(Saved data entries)
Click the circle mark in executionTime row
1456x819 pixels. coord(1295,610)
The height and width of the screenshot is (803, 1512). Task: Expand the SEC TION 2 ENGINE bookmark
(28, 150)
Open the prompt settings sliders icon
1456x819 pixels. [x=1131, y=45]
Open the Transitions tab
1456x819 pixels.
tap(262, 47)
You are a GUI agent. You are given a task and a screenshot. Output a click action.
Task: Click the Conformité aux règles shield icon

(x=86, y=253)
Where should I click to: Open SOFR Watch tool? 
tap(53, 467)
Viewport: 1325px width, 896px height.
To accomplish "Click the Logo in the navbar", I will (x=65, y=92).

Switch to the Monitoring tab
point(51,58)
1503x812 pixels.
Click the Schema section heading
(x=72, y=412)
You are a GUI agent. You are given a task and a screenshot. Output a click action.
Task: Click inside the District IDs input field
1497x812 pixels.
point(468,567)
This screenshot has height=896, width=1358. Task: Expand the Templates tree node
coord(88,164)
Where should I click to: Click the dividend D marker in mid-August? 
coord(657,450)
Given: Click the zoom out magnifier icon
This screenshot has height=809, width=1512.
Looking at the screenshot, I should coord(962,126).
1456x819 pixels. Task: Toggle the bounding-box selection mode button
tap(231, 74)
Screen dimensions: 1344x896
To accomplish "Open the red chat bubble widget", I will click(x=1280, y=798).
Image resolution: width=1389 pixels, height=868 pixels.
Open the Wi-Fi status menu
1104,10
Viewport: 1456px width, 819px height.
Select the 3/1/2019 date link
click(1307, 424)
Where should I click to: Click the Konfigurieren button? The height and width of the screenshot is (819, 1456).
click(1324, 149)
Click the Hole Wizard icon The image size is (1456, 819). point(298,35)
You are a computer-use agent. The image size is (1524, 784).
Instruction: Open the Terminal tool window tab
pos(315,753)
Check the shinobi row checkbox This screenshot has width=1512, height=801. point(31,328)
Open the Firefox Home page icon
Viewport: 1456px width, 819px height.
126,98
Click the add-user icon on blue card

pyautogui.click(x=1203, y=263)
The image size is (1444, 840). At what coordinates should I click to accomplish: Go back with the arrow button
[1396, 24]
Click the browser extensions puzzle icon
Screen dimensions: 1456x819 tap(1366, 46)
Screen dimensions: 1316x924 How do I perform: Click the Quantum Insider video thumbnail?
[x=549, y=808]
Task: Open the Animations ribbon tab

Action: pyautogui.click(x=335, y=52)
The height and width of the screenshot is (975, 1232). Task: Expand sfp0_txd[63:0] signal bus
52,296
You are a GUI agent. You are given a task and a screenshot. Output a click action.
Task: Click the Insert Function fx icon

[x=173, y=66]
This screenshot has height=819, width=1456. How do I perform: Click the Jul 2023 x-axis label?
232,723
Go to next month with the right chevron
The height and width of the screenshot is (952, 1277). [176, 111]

[TASK BRIEF]: Would you please write the entries out again in full, exactly as given?

[EXPECTED ANSWER]:
Click the circle mark in executionTime row
1456x819 pixels. coord(1295,610)
The height and width of the screenshot is (803, 1512). Task: Expand the SEC TION 2 ENGINE bookmark
(28, 150)
Open the prompt settings sliders icon
1456x819 pixels. [x=1131, y=45]
Open the Transitions tab
1456x819 pixels.
tap(262, 47)
You are a GUI agent. You are given a task and a screenshot. Output a click action.
Task: Click the Conformité aux règles shield icon

(x=86, y=253)
Where should I click to: Open SOFR Watch tool? 
tap(53, 467)
Viewport: 1325px width, 896px height.
To accomplish "Click the Logo in the navbar", I will (x=65, y=92).

Switch to the Monitoring tab
point(51,58)
1503x812 pixels.
Click the Schema section heading
(x=72, y=412)
You are a GUI agent. You are given a task and a screenshot. Output a click action.
Task: Click inside the District IDs input field
1497x812 pixels.
point(468,567)
This screenshot has height=896, width=1358. Task: Expand the Templates tree node
coord(88,164)
Where should I click to: Click the dividend D marker in mid-August? 
coord(657,450)
Given: Click the zoom out magnifier icon
This screenshot has height=809, width=1512.
Looking at the screenshot, I should coord(962,126).
1456x819 pixels. Task: Toggle the bounding-box selection mode button
tap(231, 74)
Screen dimensions: 1344x896
To accomplish "Open the red chat bubble widget", I will click(x=1280, y=798).
Image resolution: width=1389 pixels, height=868 pixels.
Open the Wi-Fi status menu
1104,10
Viewport: 1456px width, 819px height.
Select the 3/1/2019 date link
click(1307, 424)
Where should I click to: Click the Konfigurieren button? The height and width of the screenshot is (819, 1456).
click(1324, 149)
Click the Hole Wizard icon The image size is (1456, 819). point(298,35)
You are a computer-use agent. The image size is (1524, 784).
Instruction: Open the Terminal tool window tab
pos(315,753)
Check the shinobi row checkbox This screenshot has width=1512, height=801. point(31,328)
Open the Firefox Home page icon
Viewport: 1456px width, 819px height.
126,98
Click the add-user icon on blue card

pyautogui.click(x=1203, y=263)
The image size is (1444, 840). At what coordinates should I click to accomplish: Go back with the arrow button
[1396, 24]
Click the browser extensions puzzle icon
Screen dimensions: 1456x819 tap(1366, 46)
Screen dimensions: 1316x924 How do I perform: Click the Quantum Insider video thumbnail?
[x=549, y=808]
Task: Open the Animations ribbon tab

Action: pyautogui.click(x=335, y=52)
The height and width of the screenshot is (975, 1232). Task: Expand sfp0_txd[63:0] signal bus
52,296
You are a GUI agent. You are given a task and a screenshot. Output a click action.
Task: Click the Insert Function fx icon

[x=173, y=66]
This screenshot has height=819, width=1456. How do I perform: Click the Jul 2023 x-axis label?
232,723
Go to next month with the right chevron
The height and width of the screenshot is (952, 1277). [176, 111]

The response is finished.